“It has been the toughest six months of our lives having to watch our little baby endure so much pain and suffering.
"The only thing that keeps us going is her adorable smile and laugh,” said the toddler’s mother, Danielle Pillay, 25, a housewife, of Chatsworth.
“Our only prayer is to see Zaidee live a full and healthy life.”
Baby Zaidee was diagnosed with the permanent disabling defect, Spina Bifida, and a month after her birth, hydrocephalus, a fluid build-up in the cavities within the brain.
The 6-month-old’s mom and dad, Envir, 25, a driver, are mentally preparing themselves for their daughter’s third surgery later this month.
A shunt, which is a narrow piece of tubing inserted into the brain to drain excess fluid, needs to be changed.
The baby will also undergo surgery to normalise her stool and urine flow, which resulted in her developing a kidney infection.
The parents, who are not on a medical aid, are hoping to raise funds to take their daughter to a specialist at a “good private hospital” and for specialised shoes to assist her to walk.
Danielle discovered there could be a problem with her child after an amniotic fluid test was done 34 weeks into her pregnancy.
“I visited the hospital for a routine check, and the doctor discovered abnormalities.
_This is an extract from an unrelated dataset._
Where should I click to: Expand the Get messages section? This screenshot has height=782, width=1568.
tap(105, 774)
Tests later verified his findings,” she said.
“I was told my baby would not be born normal.”
She was transferred to another government hospital, where her unborn child was diagnosed with Spina Bifida - due to her spine and spinal cord not developing properly, causing a gap in her spine.
Danielle said she was living a nightmare, but mustered the strength to persevere through the rest of her pregnancy.
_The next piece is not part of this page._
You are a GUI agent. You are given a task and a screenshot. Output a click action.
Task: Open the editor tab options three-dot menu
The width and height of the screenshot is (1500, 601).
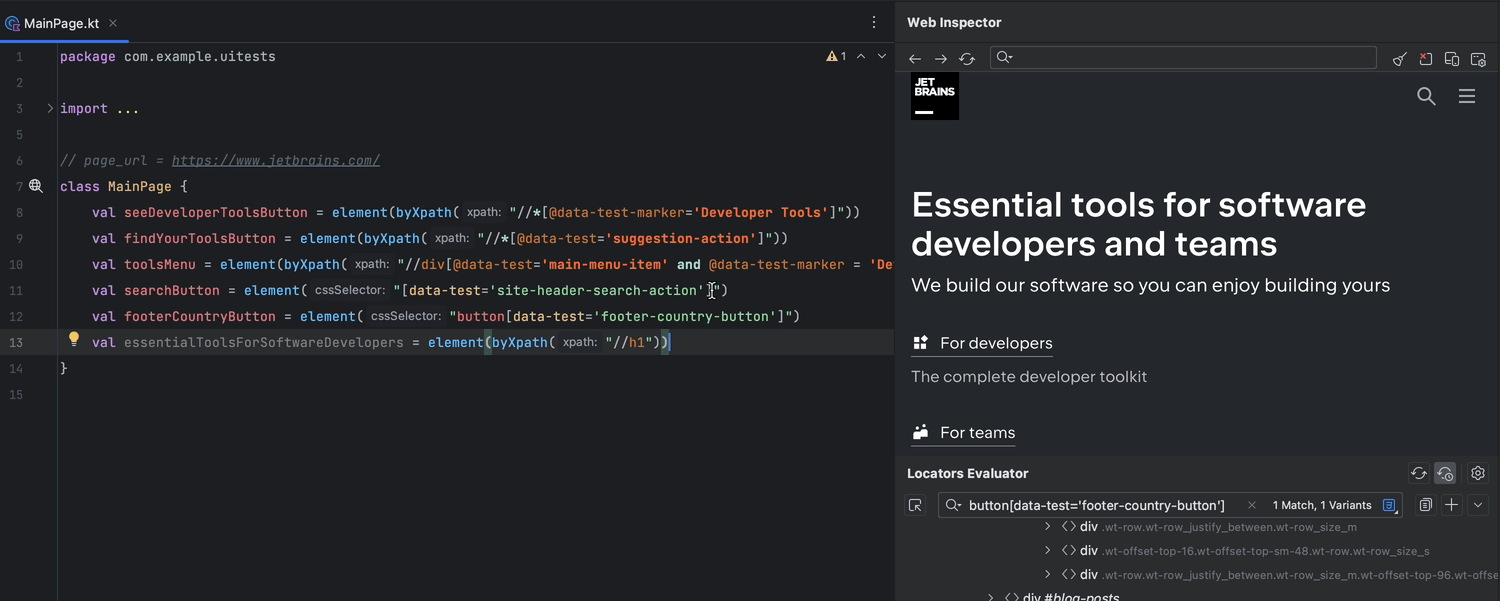point(874,22)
“At 38 weeks I underwent an emergency caesarean section, and a week later, Zaidee underwent her first surgery to close the gap in her spine. However, things took a turn for the worst.
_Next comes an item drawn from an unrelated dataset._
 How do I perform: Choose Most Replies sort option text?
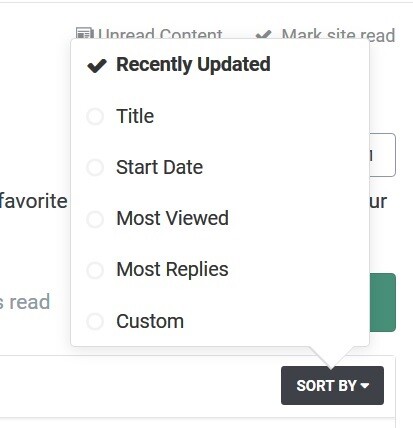click(172, 269)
“During her recovery, she experienced more complications as she developed hydrocephalus. We took her home but were advised to monitor her. Within a month her head swelled from 32 to 43cm.”
Last December, Zaidee underwent her second operation to have a permanent shunt inserted in her head to help drain the fluids. However, after a month the shunt began to swell, and it needed to be changed.
“Her head continued to swell, and she contracted an infection. When we returned to the hospital, we were told the shunt could only be changed after six months.
"We also learnt she had no feeling from her knees downward, and this caused her feet to drop and could lead to clubbed feet.”
Despite being advised that with the right treatment from a young age Zaidee could walk in the future, Danielle does not have medical aid.
She said specialist shoes cost in the region of R2000 to R3000 a foot and would need to be changed as she grew.
The Pillays have hosted cupcake drives to garner funds and raise awareness on the defect.